* [YOUR TASK]
Using "will" as the search string, find the matching lines below and copy them.

* [INPUT DATA]
============================================================

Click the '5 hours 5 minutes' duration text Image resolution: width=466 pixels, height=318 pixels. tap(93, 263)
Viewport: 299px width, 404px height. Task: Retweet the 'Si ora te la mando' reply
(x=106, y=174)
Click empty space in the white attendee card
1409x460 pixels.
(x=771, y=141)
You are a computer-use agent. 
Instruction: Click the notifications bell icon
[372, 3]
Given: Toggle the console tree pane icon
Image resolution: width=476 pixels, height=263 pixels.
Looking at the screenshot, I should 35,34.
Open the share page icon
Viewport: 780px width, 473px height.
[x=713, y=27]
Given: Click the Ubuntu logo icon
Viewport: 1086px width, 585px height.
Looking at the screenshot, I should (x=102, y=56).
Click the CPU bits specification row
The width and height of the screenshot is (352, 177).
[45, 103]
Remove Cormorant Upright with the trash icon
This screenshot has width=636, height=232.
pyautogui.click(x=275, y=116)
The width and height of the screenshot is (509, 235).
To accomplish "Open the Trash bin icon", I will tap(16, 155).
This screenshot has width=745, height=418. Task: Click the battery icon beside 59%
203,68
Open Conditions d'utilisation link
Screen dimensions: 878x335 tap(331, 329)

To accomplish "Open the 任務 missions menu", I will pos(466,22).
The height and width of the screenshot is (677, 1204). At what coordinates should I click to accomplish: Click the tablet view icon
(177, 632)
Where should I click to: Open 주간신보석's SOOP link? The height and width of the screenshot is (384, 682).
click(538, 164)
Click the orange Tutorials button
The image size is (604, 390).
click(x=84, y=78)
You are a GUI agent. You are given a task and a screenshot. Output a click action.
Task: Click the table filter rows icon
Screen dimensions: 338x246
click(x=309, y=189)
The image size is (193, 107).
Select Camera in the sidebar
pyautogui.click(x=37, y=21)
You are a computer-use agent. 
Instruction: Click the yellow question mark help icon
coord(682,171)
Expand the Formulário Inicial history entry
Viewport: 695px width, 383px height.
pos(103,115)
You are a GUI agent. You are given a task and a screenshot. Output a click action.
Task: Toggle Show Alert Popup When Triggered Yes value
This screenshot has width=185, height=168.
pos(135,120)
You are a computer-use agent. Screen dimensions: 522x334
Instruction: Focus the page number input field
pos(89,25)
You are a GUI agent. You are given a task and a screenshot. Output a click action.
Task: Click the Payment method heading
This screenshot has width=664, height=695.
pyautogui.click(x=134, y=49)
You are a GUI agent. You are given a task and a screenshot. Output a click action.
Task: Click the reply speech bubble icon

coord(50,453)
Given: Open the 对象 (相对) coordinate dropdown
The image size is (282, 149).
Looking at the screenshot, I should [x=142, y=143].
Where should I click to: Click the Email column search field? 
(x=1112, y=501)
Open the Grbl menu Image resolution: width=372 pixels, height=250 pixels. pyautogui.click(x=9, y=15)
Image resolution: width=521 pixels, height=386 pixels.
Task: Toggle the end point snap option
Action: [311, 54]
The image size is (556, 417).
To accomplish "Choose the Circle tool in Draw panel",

============================================================

* [RESPONSE TO THE EXERCISE]
To accomplish "Open the Trash bin icon", I will tap(16, 155).
To accomplish "Open the 任務 missions menu", I will pos(466,22).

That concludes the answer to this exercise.